_WHAT TO DO_.
Copy exactly the lines from the start of the data below through the one that carries "You are a computer-use agent. Screen", and only those.
────
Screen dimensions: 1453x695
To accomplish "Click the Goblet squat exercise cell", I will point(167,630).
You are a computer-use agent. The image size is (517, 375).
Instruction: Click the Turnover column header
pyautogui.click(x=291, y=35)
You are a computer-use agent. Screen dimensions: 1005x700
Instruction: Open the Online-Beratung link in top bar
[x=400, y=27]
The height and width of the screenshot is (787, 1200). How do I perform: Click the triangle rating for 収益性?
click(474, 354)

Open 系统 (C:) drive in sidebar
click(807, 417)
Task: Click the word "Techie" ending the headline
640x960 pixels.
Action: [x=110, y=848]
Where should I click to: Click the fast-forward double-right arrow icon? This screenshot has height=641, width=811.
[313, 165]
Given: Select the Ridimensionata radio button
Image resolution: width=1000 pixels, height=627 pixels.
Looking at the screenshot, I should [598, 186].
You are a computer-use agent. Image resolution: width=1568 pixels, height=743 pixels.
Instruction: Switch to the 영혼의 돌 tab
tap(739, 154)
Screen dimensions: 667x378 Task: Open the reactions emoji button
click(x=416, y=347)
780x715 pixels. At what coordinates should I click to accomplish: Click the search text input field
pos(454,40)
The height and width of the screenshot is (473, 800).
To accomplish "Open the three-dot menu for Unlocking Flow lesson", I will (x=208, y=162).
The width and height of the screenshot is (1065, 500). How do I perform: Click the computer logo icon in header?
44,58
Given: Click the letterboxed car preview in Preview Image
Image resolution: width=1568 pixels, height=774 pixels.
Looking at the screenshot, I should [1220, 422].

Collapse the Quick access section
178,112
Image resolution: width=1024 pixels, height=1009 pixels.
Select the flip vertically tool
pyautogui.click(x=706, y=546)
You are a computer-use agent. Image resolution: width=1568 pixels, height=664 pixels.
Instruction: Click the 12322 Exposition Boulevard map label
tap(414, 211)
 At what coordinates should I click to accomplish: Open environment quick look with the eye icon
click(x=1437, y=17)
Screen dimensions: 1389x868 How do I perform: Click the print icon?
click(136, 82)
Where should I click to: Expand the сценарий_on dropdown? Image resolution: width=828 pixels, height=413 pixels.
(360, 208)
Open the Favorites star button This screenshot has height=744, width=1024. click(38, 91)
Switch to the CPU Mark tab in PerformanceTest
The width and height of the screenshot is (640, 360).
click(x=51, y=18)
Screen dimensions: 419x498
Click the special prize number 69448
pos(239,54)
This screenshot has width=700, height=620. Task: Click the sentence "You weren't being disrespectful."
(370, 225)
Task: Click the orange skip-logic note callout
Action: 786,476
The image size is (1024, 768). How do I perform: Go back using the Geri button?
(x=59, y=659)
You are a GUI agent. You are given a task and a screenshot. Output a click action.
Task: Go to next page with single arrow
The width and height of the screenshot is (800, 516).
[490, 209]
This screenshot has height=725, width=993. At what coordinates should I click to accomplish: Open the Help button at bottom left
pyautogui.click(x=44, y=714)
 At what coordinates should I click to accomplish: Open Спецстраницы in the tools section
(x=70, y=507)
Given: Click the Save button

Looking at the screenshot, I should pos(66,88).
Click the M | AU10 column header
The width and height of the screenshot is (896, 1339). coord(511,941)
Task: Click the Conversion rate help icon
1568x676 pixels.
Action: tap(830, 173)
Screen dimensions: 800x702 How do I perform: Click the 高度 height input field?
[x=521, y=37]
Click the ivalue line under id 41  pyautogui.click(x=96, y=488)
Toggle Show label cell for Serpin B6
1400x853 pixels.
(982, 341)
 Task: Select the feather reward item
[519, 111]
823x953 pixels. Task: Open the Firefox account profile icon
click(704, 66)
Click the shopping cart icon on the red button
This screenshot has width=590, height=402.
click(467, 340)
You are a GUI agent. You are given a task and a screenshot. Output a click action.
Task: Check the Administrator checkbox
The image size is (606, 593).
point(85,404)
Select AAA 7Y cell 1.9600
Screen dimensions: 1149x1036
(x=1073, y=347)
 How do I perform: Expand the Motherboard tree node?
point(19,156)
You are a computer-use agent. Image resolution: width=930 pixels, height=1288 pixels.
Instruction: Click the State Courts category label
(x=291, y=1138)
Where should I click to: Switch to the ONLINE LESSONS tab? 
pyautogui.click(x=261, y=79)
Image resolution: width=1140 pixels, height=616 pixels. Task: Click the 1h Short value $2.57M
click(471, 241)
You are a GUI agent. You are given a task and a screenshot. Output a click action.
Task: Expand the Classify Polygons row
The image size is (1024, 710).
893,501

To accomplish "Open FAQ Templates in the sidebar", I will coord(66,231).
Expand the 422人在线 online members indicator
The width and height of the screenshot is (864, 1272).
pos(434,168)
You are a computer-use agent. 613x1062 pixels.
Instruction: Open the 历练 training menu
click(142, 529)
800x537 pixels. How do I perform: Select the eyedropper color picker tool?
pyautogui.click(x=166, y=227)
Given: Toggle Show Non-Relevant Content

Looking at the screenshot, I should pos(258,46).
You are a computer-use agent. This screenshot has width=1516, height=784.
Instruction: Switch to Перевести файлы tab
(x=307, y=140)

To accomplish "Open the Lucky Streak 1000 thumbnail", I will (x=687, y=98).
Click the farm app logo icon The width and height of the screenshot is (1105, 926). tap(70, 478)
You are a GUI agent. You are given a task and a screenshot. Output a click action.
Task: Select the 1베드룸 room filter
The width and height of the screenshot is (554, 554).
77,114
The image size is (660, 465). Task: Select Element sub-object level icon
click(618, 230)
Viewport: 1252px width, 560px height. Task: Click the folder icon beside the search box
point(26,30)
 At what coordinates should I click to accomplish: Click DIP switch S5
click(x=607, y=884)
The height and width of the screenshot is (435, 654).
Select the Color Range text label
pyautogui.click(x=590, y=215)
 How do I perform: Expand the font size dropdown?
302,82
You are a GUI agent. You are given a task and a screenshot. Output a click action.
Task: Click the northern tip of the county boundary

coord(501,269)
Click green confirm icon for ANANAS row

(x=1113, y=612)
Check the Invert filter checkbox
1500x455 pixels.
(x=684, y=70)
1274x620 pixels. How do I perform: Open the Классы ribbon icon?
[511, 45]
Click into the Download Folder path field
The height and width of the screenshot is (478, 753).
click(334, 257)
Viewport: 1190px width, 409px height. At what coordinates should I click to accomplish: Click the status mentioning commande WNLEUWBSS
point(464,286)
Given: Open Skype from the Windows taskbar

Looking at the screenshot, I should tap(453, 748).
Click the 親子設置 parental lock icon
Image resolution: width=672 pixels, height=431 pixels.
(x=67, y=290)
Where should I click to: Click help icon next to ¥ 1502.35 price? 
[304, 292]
────
_RESULT OF THE EXERCISE_.
Screen dimensions: 1453x695
To accomplish "Click the Goblet squat exercise cell", I will point(167,630).
You are a computer-use agent. The image size is (517, 375).
Instruction: Click the Turnover column header
pyautogui.click(x=291, y=35)
You are a computer-use agent. Screen dimensions: 1005x700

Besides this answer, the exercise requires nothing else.